美味しいエスニック料理店に連れて行ってくれるというので、彼の勤務先から近いここでの待ち合わせとなった。白田にとっては酒の失敗による諸々の事情で、あまり近寄りたい場所ではなかったが、そこまでこの辺の地理に明るくないので妥協することにしたのだ。
「烏龍茶下さい。」
しばらくすると、少し遅れると詫びのメールが入った。烏龍茶のみで居座るのはなんだか申し訳なくて、好物のチーズの盛り合わせを追加する。カマンベールチーズに舌鼓をうち、ロイの到着を待っていると隣に人影が立った。
「こんばんは。」
その声にチーズを掴んでいた手が止まる。眼鏡の下の目が動揺して揺らぐ。常に入店する人に注意を向けていたわけではなかったが、店内に流れる音楽のせいか人の気配に全く気づいていなかった。
「水上さん。」
「久し振りだね。今日も一人なの?」
会う可能性は考慮していたし、もっと平気なつもりでいた。視線を逸らすのも忘れて、相変わらずのハンサムぶりに見入ってしまう。
「隣、座ってもいいかな。」
そう聞きつつも、断わられることなどないというようにすでに椅子に腰掛けている。実際に、彼を迷惑だと思う人は少ないだろう。
「あ、あの。人と待ち合わせしてて、」
できればよそに座ってくれないかと期待を込めるが、水上は退くつもりがないようだ。白田は奥まった所の壁際にいるため、隣に水上が座れば出入口が見えにくい。
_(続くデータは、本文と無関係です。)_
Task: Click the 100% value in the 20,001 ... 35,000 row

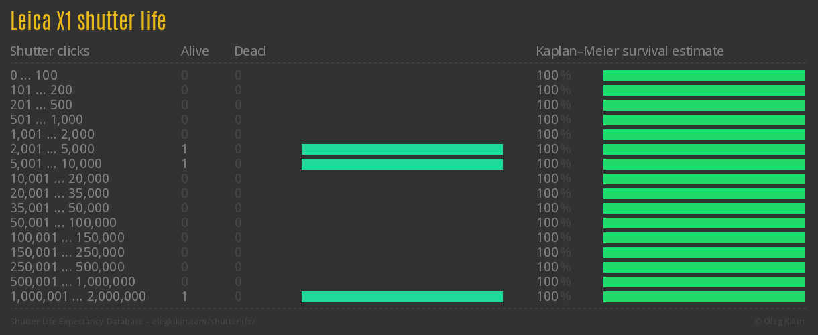Action: point(553,193)
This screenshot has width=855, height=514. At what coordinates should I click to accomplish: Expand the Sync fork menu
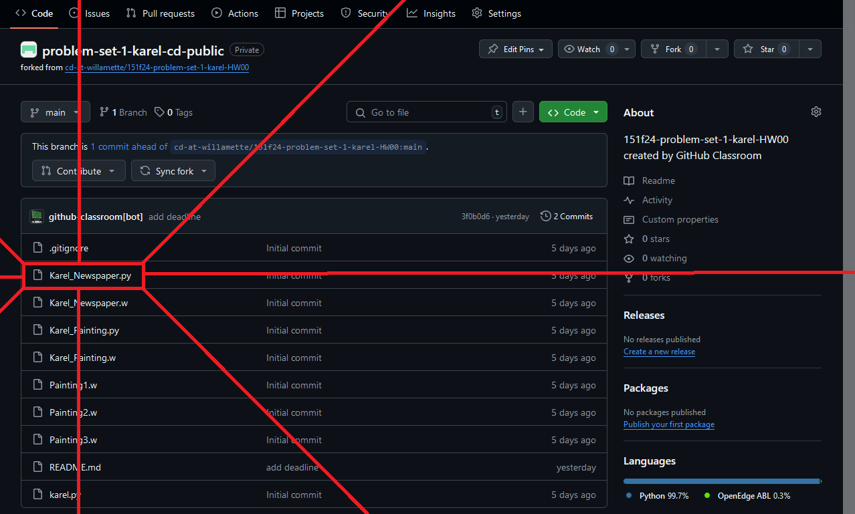pyautogui.click(x=173, y=171)
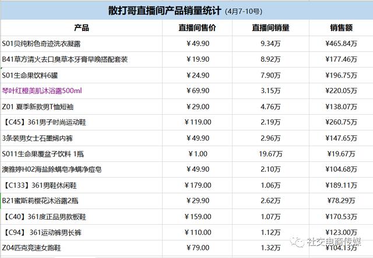373x258 pixels.
Task: Select the 3条装男女士石墨烯内裤 cell
Action: click(x=82, y=138)
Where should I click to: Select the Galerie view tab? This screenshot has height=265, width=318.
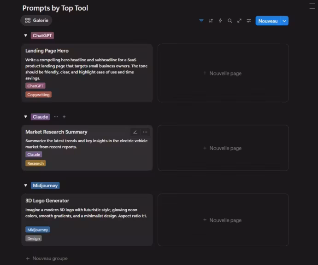pos(36,21)
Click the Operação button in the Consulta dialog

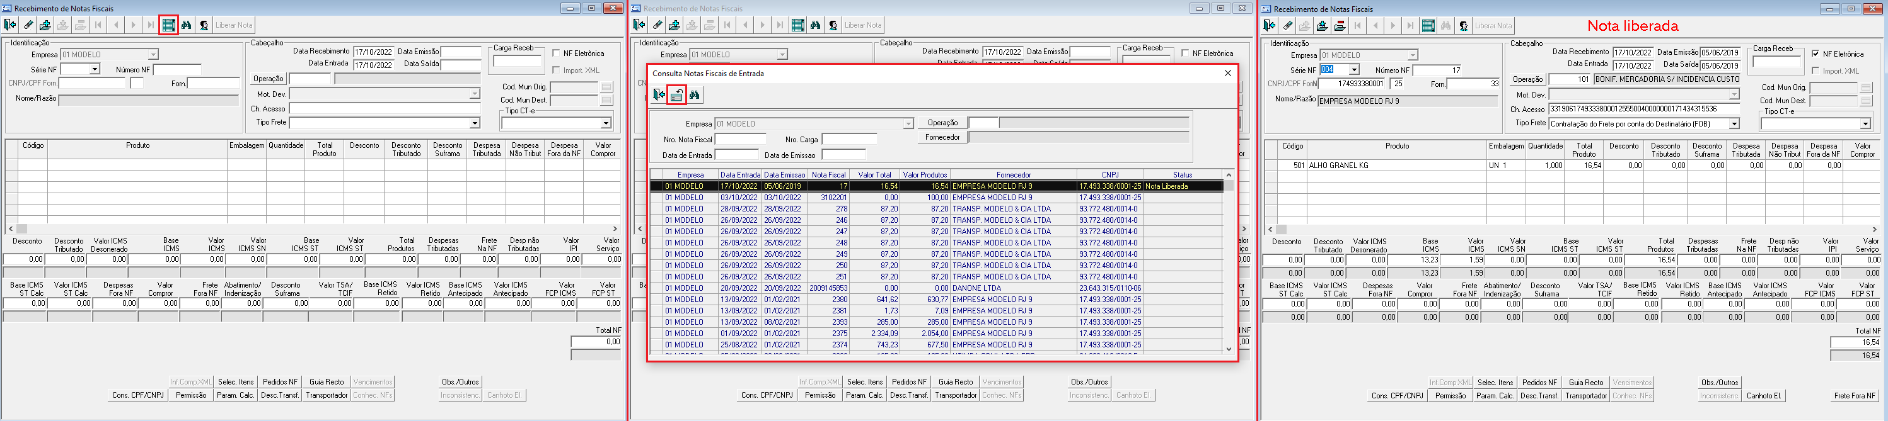tap(942, 122)
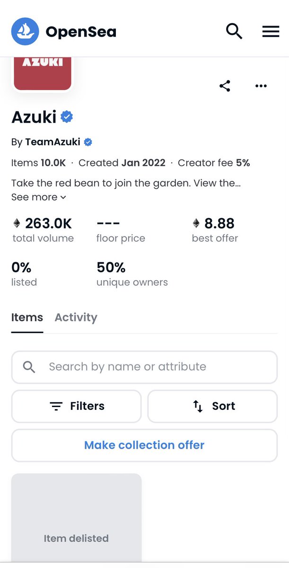Viewport: 289px width, 568px height.
Task: Click the verified badge next to Azuki
Action: point(67,117)
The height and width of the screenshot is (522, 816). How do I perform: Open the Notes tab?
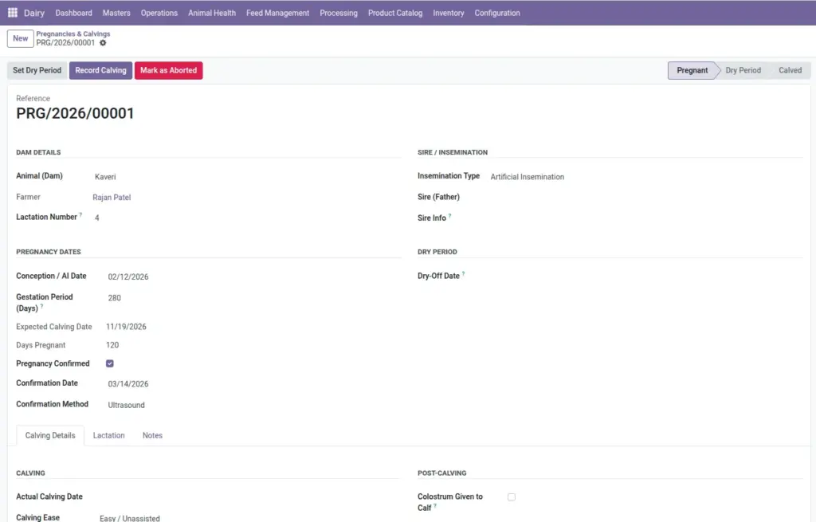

「へえ、やっぱり君って見かけによらず結構遊んでるんだ。そういうギャップいいね。好きだよ。」
とんでもない勘違いをされて、白田が目を見開く。手のひらをぶんぶんと振り、急いで訂正する。
「いえ、あの、誤解です。」
「あはは。俺の前で取り繕う必要ないよ。ねえ、待ち合わせって先生?それとも別の人?」
先生と問われて焦る。二人で過ごしたあの夜のことを思い出し赤くなった。
「先生じゃないですけど、でも、」
「今日も先生にはナイショなんだね。」
さっきからずっと水上に対する緊張で言葉が上滑りし、まともに返せない。水上と黒谷が知人であること、自分のことをどこまで知っているのか見当もつかず、どう言ったらいいのか迷っている間に水上がマスターを呼び支払いを済ませた。あまりにスマートな振る舞いに戸惑う。
「じゃあ行こう。」
「えっ?」
「二人の秘密にしようか。」
耳元で囁く声。場数をこなした相手の雰囲気にのまれてしまう。ロイとの約束を盾に断る言葉も言えないまま手を取られ、店から連れ出された。